AlignMinds Technologies logo

Working with Apache Solr: A Developer’s Insights

MODIFIED ON: November 29, 2022 / ALIGNMINDS TECHNOLOGIES / 0 COMMENTS

The search module is a vital component in today’s web applications. Its importance, as well as user-friendliness, is very critical in the growth of the business.

Two most important, most discussed, and widely used Search Engines are Apache Solr and Amazon CloudSearch. Both Solr and Amazon CloudSearch are search platforms that enable you to search your data by submitting HTTP requests and receive responses in either XML or JSON.

Apache Solr is open-source software. It is written entirely in Java and uses Lucene as the “engine” but adds full enterprise search server features and capabilities. Highly specialized search solution companies like lucid works, search technologies etc may prefer creating plugins and modules using open source code which gives more flexibility and control. The current, released, stable version of Apache Solr is 3.3.

Why need search engines?

So, why we really need a search engine?

Do the direct search in the database is not enough?

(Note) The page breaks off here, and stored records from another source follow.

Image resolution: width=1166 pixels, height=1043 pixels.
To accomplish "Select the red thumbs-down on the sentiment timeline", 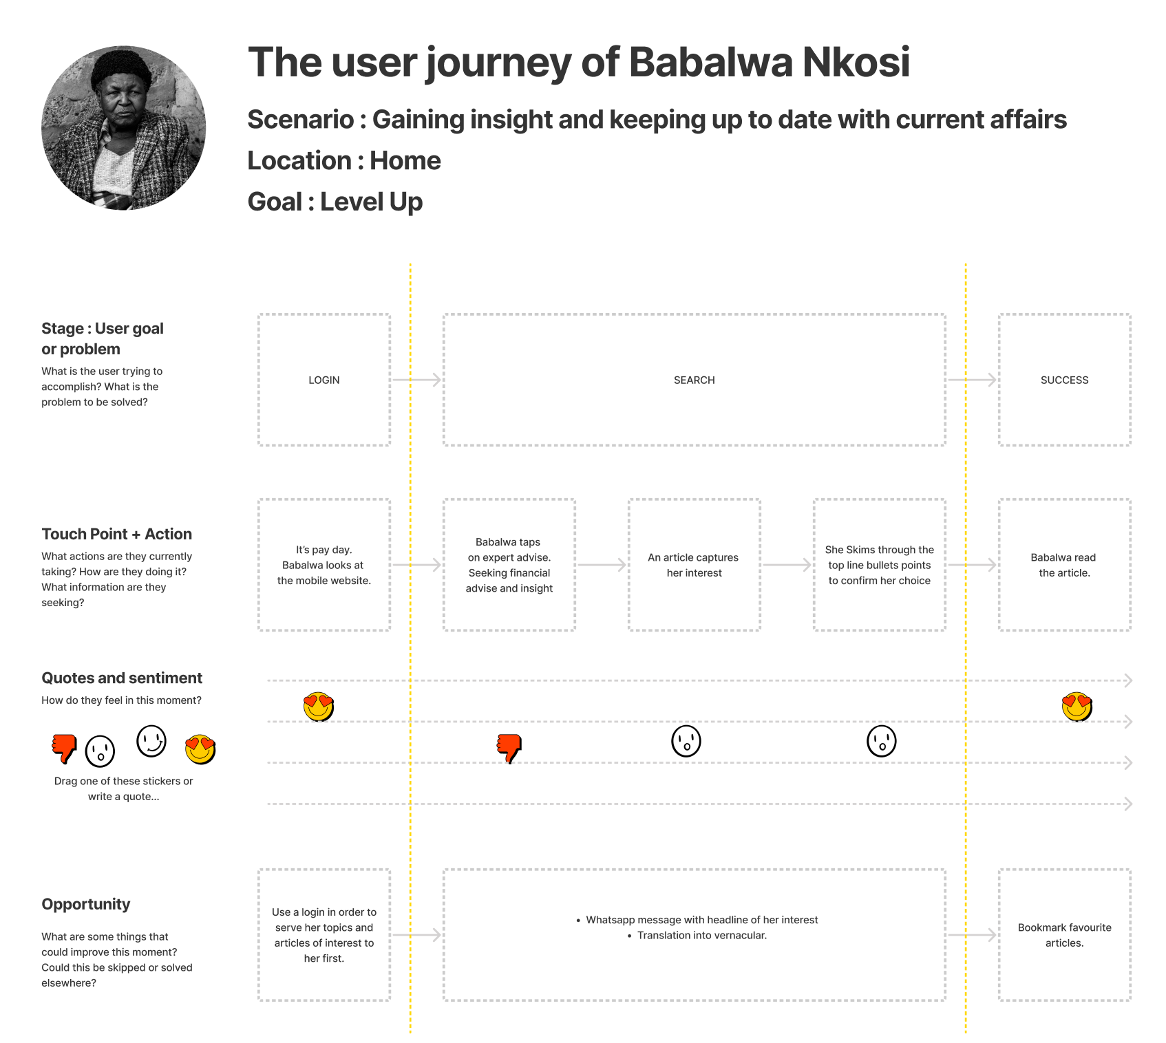I will 509,749.
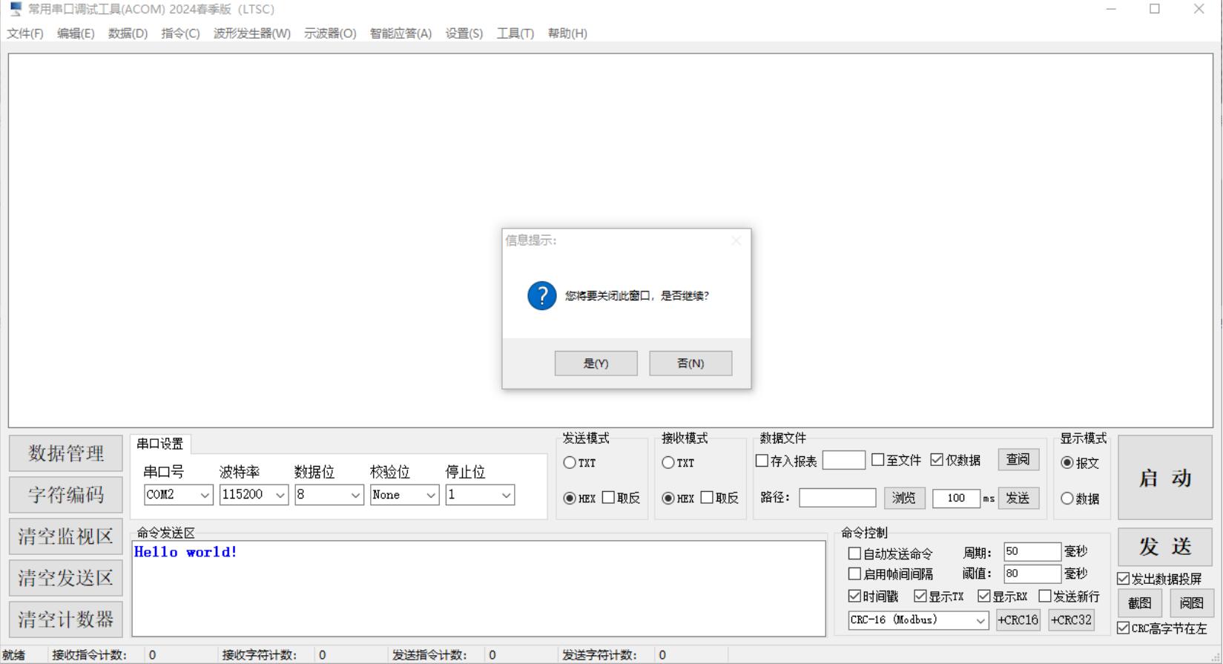This screenshot has width=1223, height=664.
Task: Open the 文件(F) menu
Action: pos(25,33)
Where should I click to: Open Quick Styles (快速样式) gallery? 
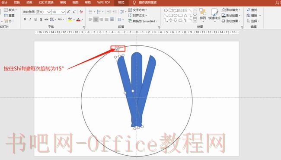[214, 15]
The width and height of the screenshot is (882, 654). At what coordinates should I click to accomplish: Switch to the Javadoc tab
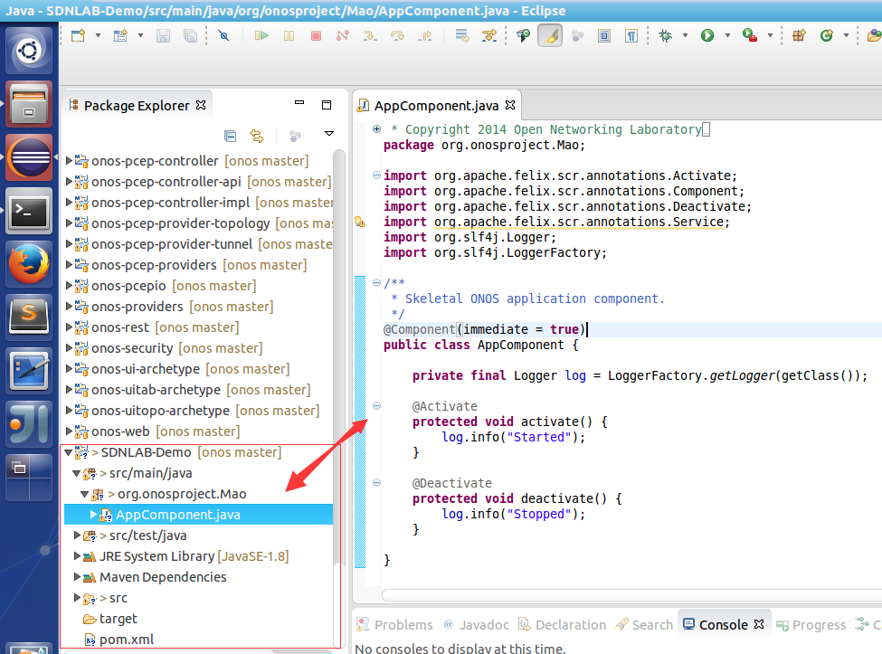[x=475, y=625]
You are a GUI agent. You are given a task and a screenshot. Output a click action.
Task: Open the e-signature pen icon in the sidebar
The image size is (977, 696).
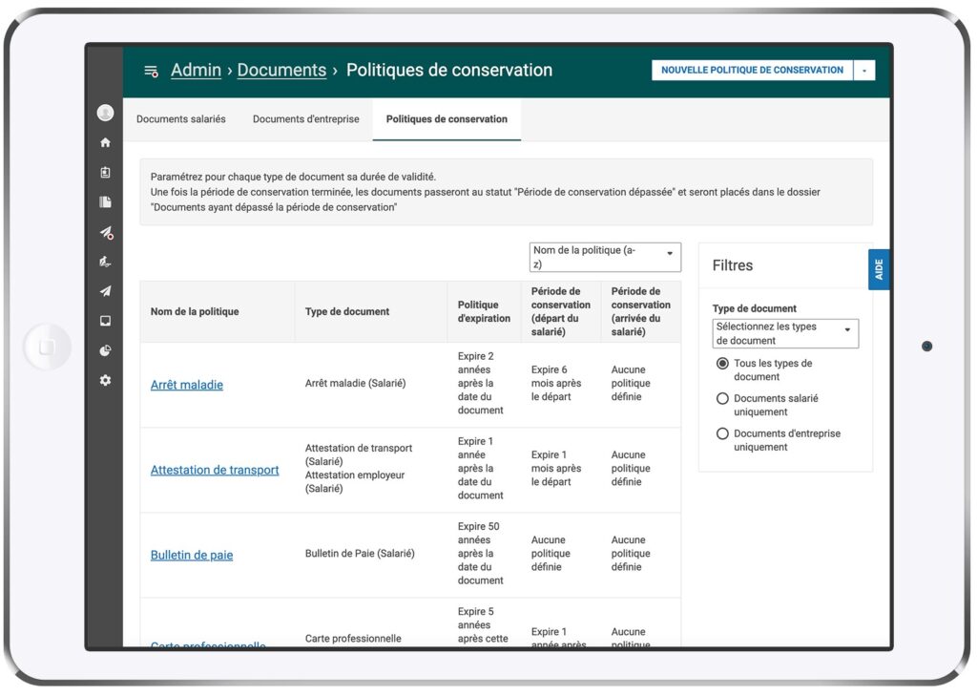[x=105, y=262]
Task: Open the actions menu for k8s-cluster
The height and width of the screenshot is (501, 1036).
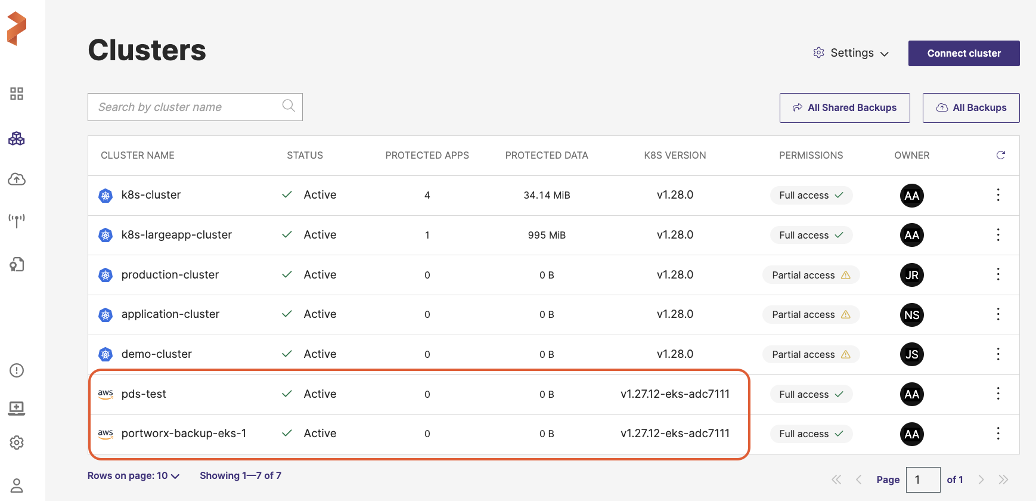Action: click(x=998, y=195)
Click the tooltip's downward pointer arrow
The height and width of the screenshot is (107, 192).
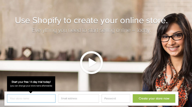point(31,92)
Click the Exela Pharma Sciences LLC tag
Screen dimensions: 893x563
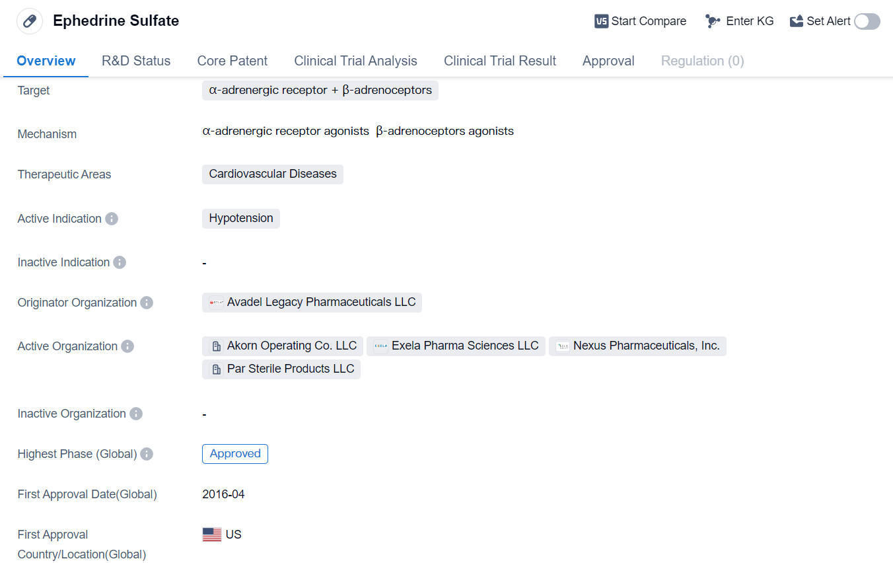click(x=464, y=346)
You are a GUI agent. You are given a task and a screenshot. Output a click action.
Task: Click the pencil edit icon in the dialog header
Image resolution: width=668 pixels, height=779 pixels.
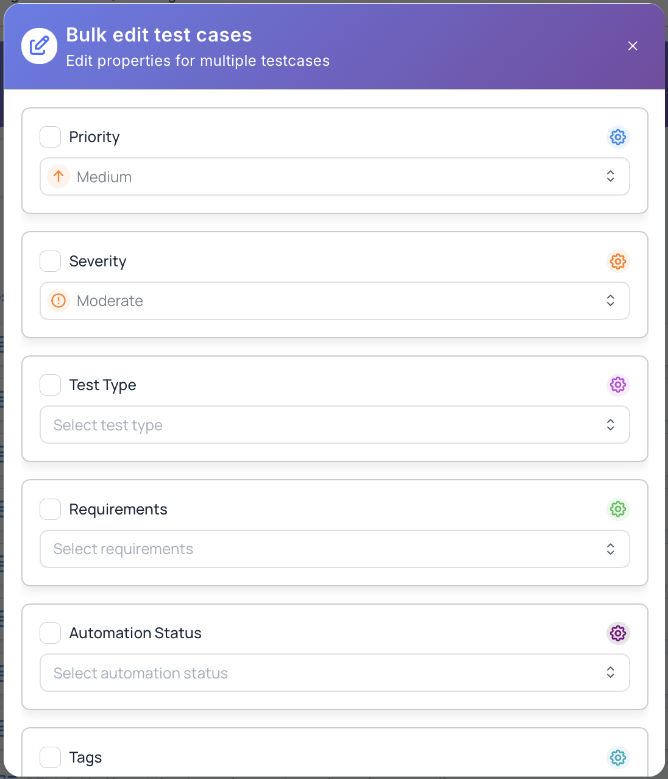click(x=39, y=46)
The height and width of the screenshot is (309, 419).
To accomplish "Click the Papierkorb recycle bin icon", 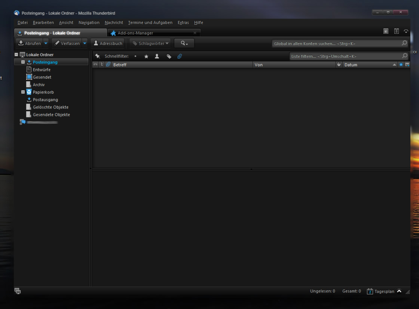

This is the first question that came to my mind when I was about to integrate Solr to one of our projects. I went on with some researches based on these questions.

What the search engines actually do?

Search engines go through each and every data and find a match if exist. If for a small web application direct database search is fine. But for applications with huge data, if we do a direct database search it will be a heavy process to perform a search.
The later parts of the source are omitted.